Hello everyone
I have a particular setup I want to discuss/get input from the community on. I have a customer in the works of moving from a VPN infrastructure to use Aruba and RAP-5. The customer have many offices geographically spread across out country. For the moment it's about 40-50 very small offices.
We now have a RAP-5 in place at all the offices, running fine with WLAN and using the Ethernet ports for printers etc.
The customer has insisted on having a separate IP subnet for WLAN and cable on each site. This totals a lot of VLAN and also wants to use Aruba as DHCP for these VLANs. The reason for using Aruba as DHCP is that the customer don't have a good infrastructure behind at the moment, but moving to a full AD, RADIUS etc.
They also want to have separate VLAN for WLAN/cable for each site, for easier troubleshooting. If a customer with the given IP is having problems they will instantly know which location the problem is at. I have told them that this is not an optimal solution, but VLAN wise and DHCP wise.

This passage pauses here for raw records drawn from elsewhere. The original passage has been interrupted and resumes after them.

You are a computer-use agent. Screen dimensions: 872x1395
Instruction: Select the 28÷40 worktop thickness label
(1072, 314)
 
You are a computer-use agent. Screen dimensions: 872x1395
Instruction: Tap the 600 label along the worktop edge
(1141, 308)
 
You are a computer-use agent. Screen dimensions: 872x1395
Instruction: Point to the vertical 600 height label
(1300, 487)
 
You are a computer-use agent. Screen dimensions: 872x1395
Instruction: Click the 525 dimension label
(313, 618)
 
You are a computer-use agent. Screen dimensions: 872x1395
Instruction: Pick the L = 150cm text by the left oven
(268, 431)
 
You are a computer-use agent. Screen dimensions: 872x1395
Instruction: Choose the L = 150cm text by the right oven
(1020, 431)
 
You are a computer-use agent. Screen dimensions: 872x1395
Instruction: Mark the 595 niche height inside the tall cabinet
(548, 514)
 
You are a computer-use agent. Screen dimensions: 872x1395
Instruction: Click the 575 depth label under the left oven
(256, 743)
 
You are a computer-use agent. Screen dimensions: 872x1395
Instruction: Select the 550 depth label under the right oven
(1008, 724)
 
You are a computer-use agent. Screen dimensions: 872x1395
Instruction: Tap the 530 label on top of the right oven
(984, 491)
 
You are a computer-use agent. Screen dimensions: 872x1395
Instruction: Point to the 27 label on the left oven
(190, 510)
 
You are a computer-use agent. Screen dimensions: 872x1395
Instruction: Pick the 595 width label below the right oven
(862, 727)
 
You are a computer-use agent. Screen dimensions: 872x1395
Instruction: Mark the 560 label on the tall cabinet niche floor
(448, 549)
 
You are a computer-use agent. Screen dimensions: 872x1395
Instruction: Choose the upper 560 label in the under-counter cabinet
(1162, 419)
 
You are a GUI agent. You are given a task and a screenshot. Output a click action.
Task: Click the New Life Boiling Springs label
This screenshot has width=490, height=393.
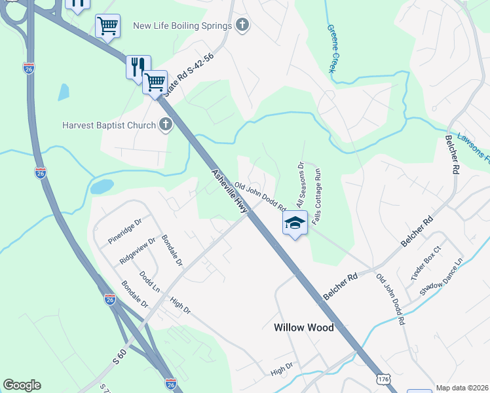[x=182, y=26]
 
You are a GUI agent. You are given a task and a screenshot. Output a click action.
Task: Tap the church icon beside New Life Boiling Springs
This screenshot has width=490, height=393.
[x=242, y=26]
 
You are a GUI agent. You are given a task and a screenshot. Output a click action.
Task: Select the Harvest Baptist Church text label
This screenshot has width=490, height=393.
[x=109, y=125]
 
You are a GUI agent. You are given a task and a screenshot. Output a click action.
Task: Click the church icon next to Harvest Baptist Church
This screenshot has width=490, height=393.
[x=165, y=124]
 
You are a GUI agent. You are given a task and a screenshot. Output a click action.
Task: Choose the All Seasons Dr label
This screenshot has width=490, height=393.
[x=299, y=185]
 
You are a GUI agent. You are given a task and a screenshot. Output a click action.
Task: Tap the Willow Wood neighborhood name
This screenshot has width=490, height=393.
[x=303, y=328]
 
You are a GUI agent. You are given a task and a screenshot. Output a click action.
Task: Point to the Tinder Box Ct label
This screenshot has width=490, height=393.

That have 2 3x00 controllers which shall be in a master-standby setup when things are up and running. But because of the sheer number of VLANs and especially DHCP scopes, I see a problem when running controllers in VRRP.
The DHCP scopes with 254 hosts is clearly an overkill at each location, but for the standby to work correctly and not having 2 DHCP servers on the same VLAN, what is the recommended setup for this.
If the master fails, the standby should have the same VLAN and same scope so that users can reach their local printer etc.
I know this is not the ideal setup and I have made that clear to the customer, but as we know the customer always is correct :D
I was thinking about splitting the scope in 2, putting the 2 parts on each controller.
The real problem is that I might need to add one VRRP instance for each DHCP scope to have a VRRP IP for each DHCP to use as gateway.
Hope anyone can brainstorm a bit with me to setup this in a somewhat sensible way.